Suivant leur parcours, Vidoura finit par les retrouver. En voyant les Pandavas, Vidoura est pris de tristesse et de compassion pour eux, et Youdhishthira, transporté de joie à la vue de son oncle, s’empresse de le réconforter par de douces paroles.
Vidoura informe Youdhishthira de l’altercation qu’il a eue avec son frère, et qui l’a incité à les rejoindre, tandis qu’à Hastinapoura, le roi Dhritarashtra, regrettant de s’être querellé avec son cadet, ressent amèrement la séparation d’avec lui qu’il aime tant et qui a toujours su le conseiller sagement. Il réalise alors que la présence de Vidoura lui est essentielle, et il demande à Sanjaya, son secrétaire, de partir à sa recherche et de le ramener au palais.
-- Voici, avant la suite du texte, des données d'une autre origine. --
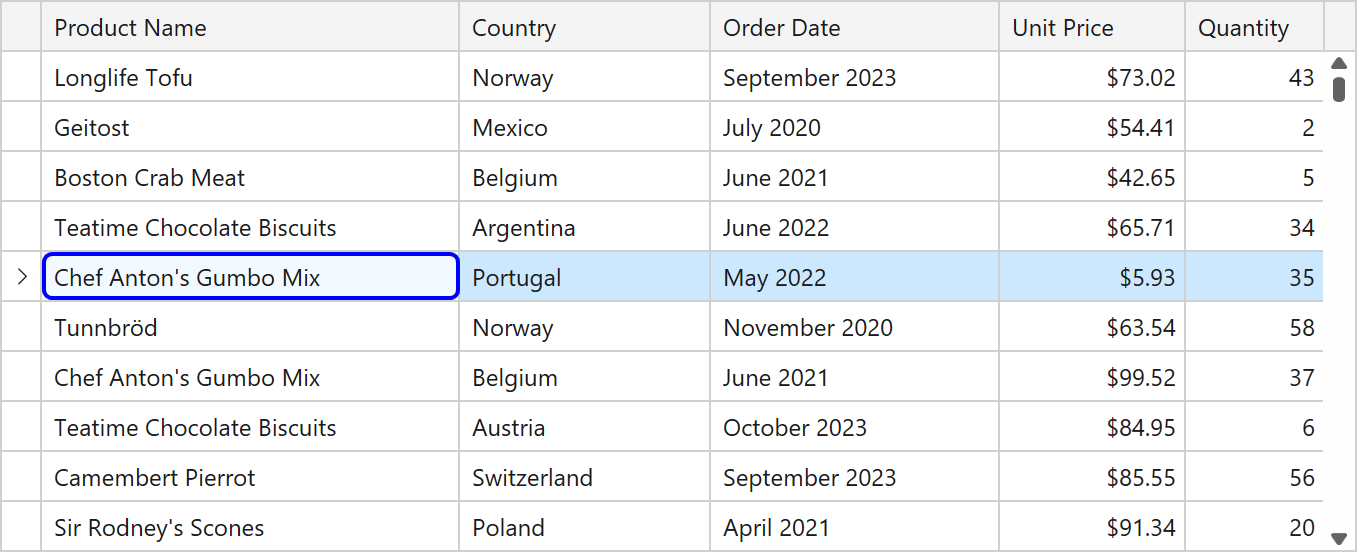Click the November 2020 order date cell

point(854,328)
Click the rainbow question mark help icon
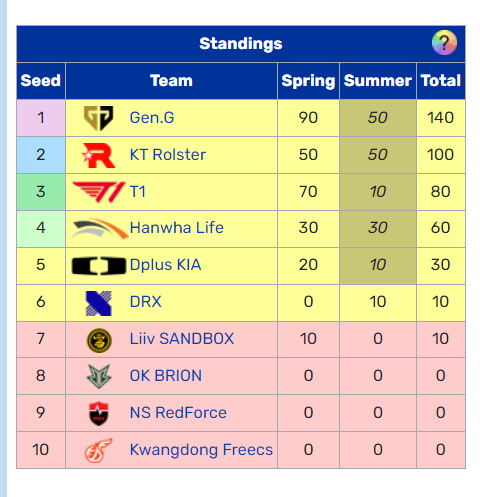480x497 pixels. click(x=444, y=43)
Sanjaya s’exécute sur-le-champ. Il parvient à trouver Vidoura dans la forêt Kamyaka et lui intime la requête de Dhritarashtra de revenir au palais. Vidoura ne peut s’empêcher de sentir qu’il est de son devoir de sauver son aîné, et il retourne sans tarder à Hastinapoura.
Encore un sale plan
Lorsqu’il apprend le retour de Vidoura et sa réconciliation avec son père, Duryodhana brûle d’amertume. Il fait venir Shakouni, Karna et Dushasana, et leur adresse ces mots:
— Le sage Vidoura est revenu au palais. Il se préoccupe maintenant du bien-être de mes ennemis. Si par malheur il demande au roi de faire revenir les Pandavas à Hastinapoura, je boirai du poison pour m’enlever la vie. Jamais je n’accepterai de revoir les Pandavas vivre dans l’opulence.
— Ô roi, chasse ces pensées obscures, lui dit Shakouni pour le réconforter. Les Pandavas ne reviendront jamais; ils sont honnêtes, et ils tiendront leurs promesses. Même si le roi les rappelait, ils ne reviendraient pas, liés qu’ils sont par la vertu.
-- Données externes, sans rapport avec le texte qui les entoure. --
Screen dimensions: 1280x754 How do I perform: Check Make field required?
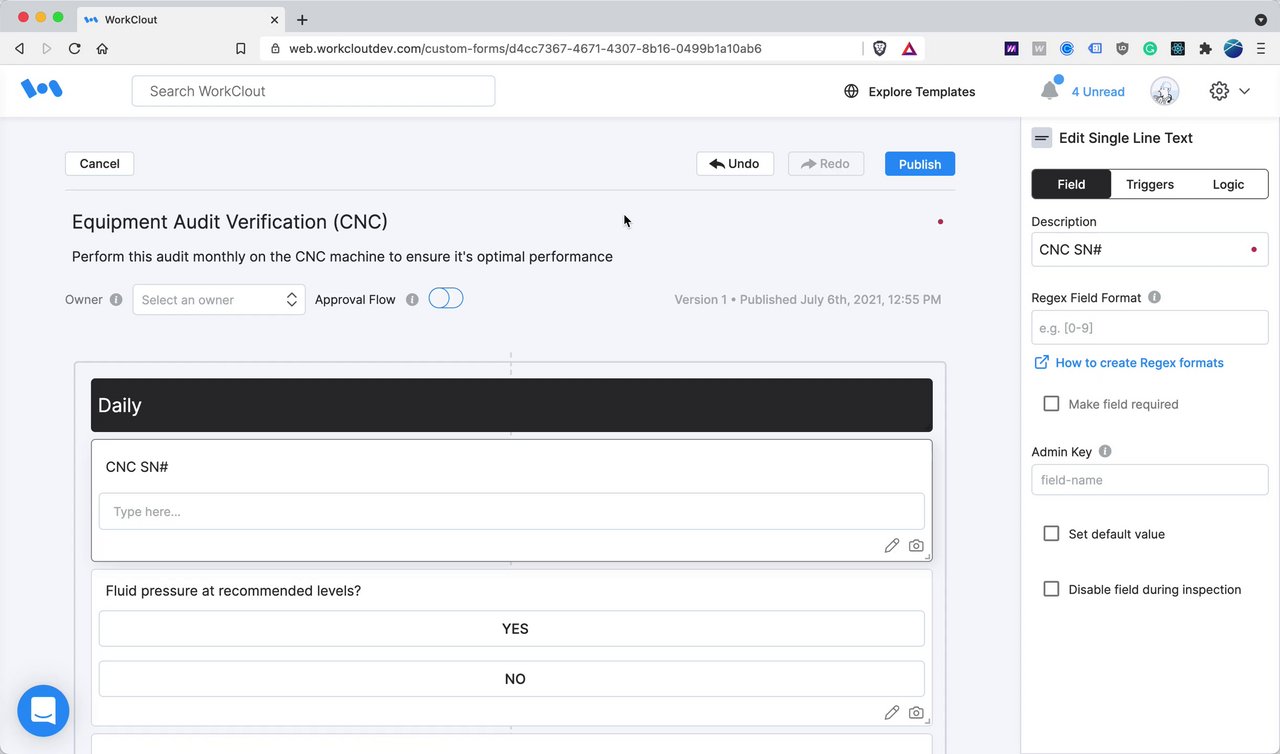[1051, 404]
Karna adresse alors à Duryodhana des paroles qui le comblent de joie:
— Voici mon opinion, ô roi de la Terre. Revêtons nos armures et prenons nos armes. Puis, rendons-nous dans la forêt pour y faire périr les fils de Pandou. Après leur mort, nous pourrons enfin vivre en paix.
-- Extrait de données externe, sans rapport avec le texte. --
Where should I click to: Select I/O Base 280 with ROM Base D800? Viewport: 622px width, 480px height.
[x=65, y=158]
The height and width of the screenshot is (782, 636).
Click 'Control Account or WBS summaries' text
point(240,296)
Toutes ces crapules sont d’avis qu’il n’y a pas mieux à faire, si bien qu’ils se préparent à mettre leur plan à exécution. Sur les entrefaites, arrive au palais le grand sage Vyasa, le père de Dhritarashtra, qui leur demande de mettre fin aussitôt à leur perfide projet. Puis, il va trouver le roi et lui dit:
— Écoute bien ma parole, ô Dhritarashtra, car je veux le bien de toute la dynastie Kourou. Je n’ai pas été content d’apprendre que les Pandavas avaient été exilés dans la forêt après avoir été trompés au jeu. Sache, ô descendant de Bharata, qu’à la fin de la treizième année, les fils de Pandu lanceront contre les tiens leurs armes meurtrières. Pourquoi ton ignoble fils persiste-t-il à vouloir se débarrasser des Pandavas? Il faut retenir cet idiot! S’il tente de tuer les Pandavas dans la forêt, il y laissera sa peau. Tu dois l’empêcher de donner suite à ses funestes plans. Il vaudrait mieux pour lui d’aller vivre avec eux dans la forêt. Ainsi, ils se lieraient tout naturellement d’amitié.
— Très cher père, je n’étais pas d’accord à ce qu’ait lieu cette partie de dés. La Providence seule m’a forcé à y consentir. Aucun des membres de l’assemblée n’était d’accord avec ce qui est arrivé. Et pourtant, je reste incapable de me défaire de mon fils, car j’éprouve pour lui une affection extrême. Cela dit, si toi tu le réprimandes, peut-être t’écoutera-t-il.
— Je ne crois pas, mais le grand sage Maitreya a rendu visite aux Pandavas dans la forêt, et il vient d’arriver. Il souhaite justement te voir et parler à ton fils. Si vous suivez ses conseils, vous verrez grandir votre prospérité. Sinon, il maudira ton fils.